OTTAWA—At least three provinces are now temporarily delaying or pausing COVID−19 vaccination programs amid fallout from Pfizer’s decision to reduce Canada’s vaccine deliveries over the next month.
More than half a million Canadians have been vaccinated against COVID-19 thus far, and more than 822,000 doses of the two approved vaccines have been delivered from Pfizer-BioNTech and Moderna.
But all provinces are being forced to revisit their vaccination programs after Pfizer suddenly told Canada on Friday morning it would be cutting the doses delivered in half over the next four weeks, while it upgrades its factory in Belgium. Pfizer was to ship 735,150 doses to Canada between Jan. 18 and Feb. 14.
Canada’s deliveries after the partial pause will be bigger than previously expected so Pfizer can fulfil its contract to deliver four million doses by the end of March.
About 600,000 doses have been delivered from Pfizer so far.
The new delivery schedule has not yet been posted publicly, but provinces are preparing for the temporary downturn anyway.
Manitoba stopped making appointments for first doses Friday but will honour appointments already made.
Ontario’s chief medical officer Dr. David Williams said Saturday his province would delay giving the second dose of the Pfizer vaccine to 42 days, instead of the recommended 21 days. The 28-day schedule for Moderna’s vaccine will remain intact, said Williams.
Alberta Premier Jason Kenney said Monday his province has “quite simply run out of supply” of COVID−19 vaccines and is no longer making appointments for people to get their first doses.
“I am deeply disappointed at the situation we are now facing,” said Kenney.
“Due to the unexpected supply disruption the federal government announced last week, Alberta will have no more vaccine doses available to administer as first doses by the end of today or early tomorrow.”
B.C. Health Minister Adrian Dix said his province is considering whether to adjust the dosing schedule. B.C. had already changed the 21-day second-dose schedule to 35 days, but Dix said that may change again because of the delivery shortages.
Alberta hit a milestone on Sunday by delivering of the first doses of vaccine to all residents of long-term care facilities.

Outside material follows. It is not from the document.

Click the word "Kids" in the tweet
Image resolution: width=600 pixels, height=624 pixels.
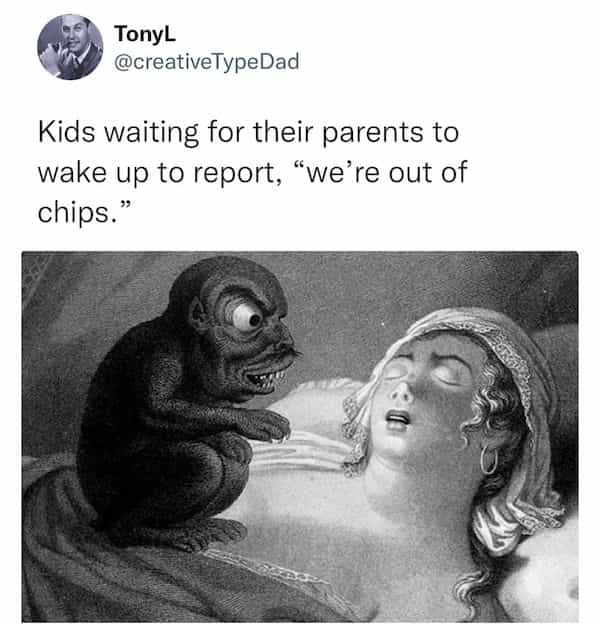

Ontario still anticipates hitting its first target of inoculating 61,500 long-term care residents, staff and primary caregivers by Thursday.
Pfizer is trying to double its production of vaccine doses to two billion this year and is planning to temporarily curb production at its Belgian facility to make upgrades that will allow for that increase.
Canada appears right now to be the only country that will suffer from the decision for more than a week.
Pfizer told Europe Friday that delays to its dose deliveries would end Jan. 25, while Canada expects to be affected until mid-February.
European leaders were furious at the initial announcement that their deliveries would be smaller for several weeks. European Commission President Ursula von der Leyen called Pfizer’s CEO directly to discuss the issue late last week.
Pfizer later announced Europe’s deliveries would only be affected for this week.
Prime Minister Justin Trudeau said Friday the decision was “out of our hands” but that it would not affect Canada’s long-term goal to have every Canadian vaccinated by the end of September.
By the fall, Canada is to get a total 40 million doses of Pfizer−BioNTech’s and Moderna’s vaccines. Both use a similar technology to train the human immune system to recognize the SARS-CoV-2 virus that causes COVID-19, and mount a defence against it.
Both vaccines showed they were more than 94 percent effective at preventing serious illness after two doses.
Health Canada approved Pfizer’s vaccine Dec. 9 and Moderna’s on Dec. 23. It continues to review two additional COVID-19 vaccines, from AstraZeneca and Johnson & Johnson, but neither is expected to complete the review process in Canada for several more weeks at least.
A Pfizer spokeswoman says there will be an update on Canada’s situation Monday.